Во-вторых, штаб категорически выступал против создания польских вооруженных сил на территориях, не находящихся под его безраздельным контролем.
Как-то министр Комарницкий пригласил меня на обед. На нем присутствовал и генерал Модельский. Мы беседовали, затрагивая ряд актуальных вопросов. Я не жалел критических замечаний в адрес нашего правительства, на что Комарницкий отвечал, что он находится в правительстве как представитель Строництва Народового и вошел в состав кабинета по прямому желанию Сикорского и по его желанию готов в любой момент уйти в отставку. Как же он мог представлять Строництво Народове, если оно, в основном, не поддерживало Сикорского и по отношению к нему находилось в довольно резкой оппозиции? Как мне разъяснил Комарницкий, Сикорский пригласил его в правительство только потому, что он как член Строництва Народового, входя в состав правительства, создавал видимость, что не все Строництво находится в оппозиции к нему, а имеются группы, сотрудничающие с ним.
Я уже говорил, что немногие поляки в Англии отдавали себе отчет в происходившем. Помню, как однажды в штабе в «Рубенсе» я подошел с майором Пентковским к карте, на которой были отмечены линии фронта. Пентковский рассказал мне об огромной слабости Англии, о том, что нападение Германии на СССР позволило ей «передохнуть». Он утверждал, что если бы Советский Союз не выдержал немецкого удара и пал, это было бы неслыханным поражением и для нас, так как в самое короткое время пала бы и Англия, которая в настоящий момент фактически совершенно бессильна, и Германия в результате добилась бы полной победы.
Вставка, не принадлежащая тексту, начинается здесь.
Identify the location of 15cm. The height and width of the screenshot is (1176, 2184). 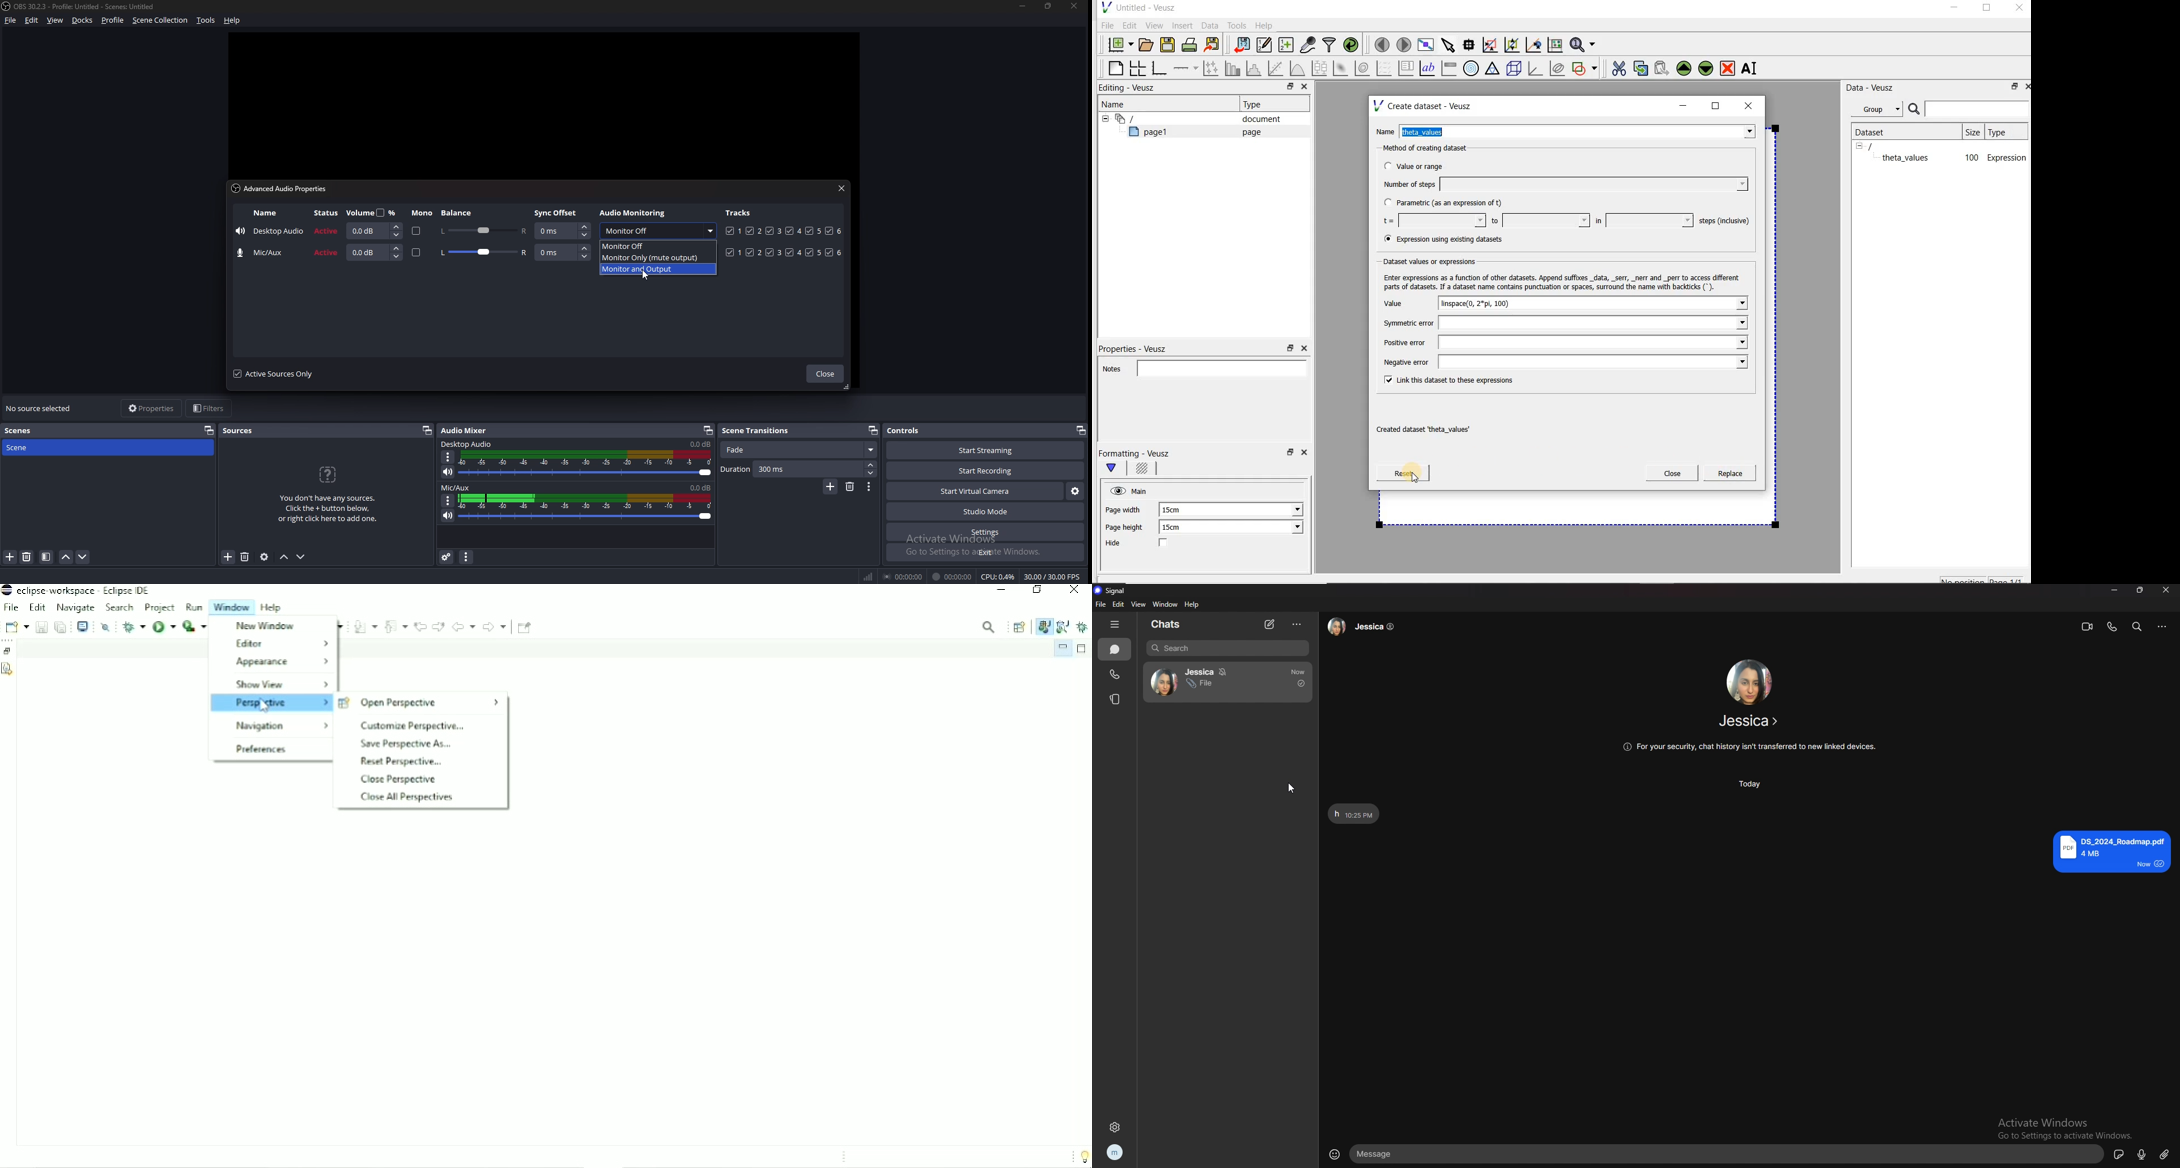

Такие голоса раздавались очень редко. Трудно было с кем-либо говорить на эту тему из опасения попасть в «черный список» и быть заподозренным в сотрудничестве с НКВД. Таких офицеров, как Пентковский, можно было пересчитать по пальцам.
Приведу пример, воспроизводящий атмосферу, царившую в наших лондонских кругах, атмосферу взаимной слежки, установленной лондонской «двуйкой» во главе с подполковником Гано, который продолжал оставаться ее шефом.
Янушайтис, кандидатуру которого определенные круги вновь выдвигали на выезд в Советский Союз и о котором вспоминал Сикорский, хотел со мной встретиться. Он назначал мне свидание... в Гайд Парке, чтобы избежать шпиков второго отдела, доносов и кривотолков. Мои беседы с коллегами являлись достаточным основанием для вызова их во второй отдел, где их подробно расспрашивали о темах наших разговоров.
В это время Андерс передал своему брату Тадеушу, жившему в Шотландии, драгоценности, купленные в Советском Союзе, чтобы он положил их в Шотландский банк на свое имя. Об этом я узнал лишь тогда, когда увидел банковские квитанции и перечисленные в них предметы.
Наше пребывание в Лондоне подходило к концу. Через несколько дней нам нужно было уезжать. На прощание, поскольку «все было успешно решено», Сикорский устроил в залах гостиницы «Дорчестер» банкет, на котором присутствовало свыше двухсот поляков и иностранцев из дипломатических представительств. Продолжался он несколько часов.
Мы прощались с Лондоном.
Андерс был весел. Он узнал слабости Лондона, способ решения вопросов через штаб верховного главнокомандующего и совершенно перестал считаться с польскими властями. За доброту и непростительную слабость Сикорского он заплатил ему потом черной неблагодарностью.
В то же время можно было заметить, что Сикорский уже не владеет положением, а лишь делает вид, будто он не может справиться с различными трудностями и тяжестью, падающей на его плечи.
Словом, не решив вопросов о вооружении, продовольственном снабжении, обеспечении лекарствами и оборудованием госпиталя, мы отправились в Янги-Юль.
Примерно 25 мая вернулись в Ташкент. Путешествие было разнообразным и приятным.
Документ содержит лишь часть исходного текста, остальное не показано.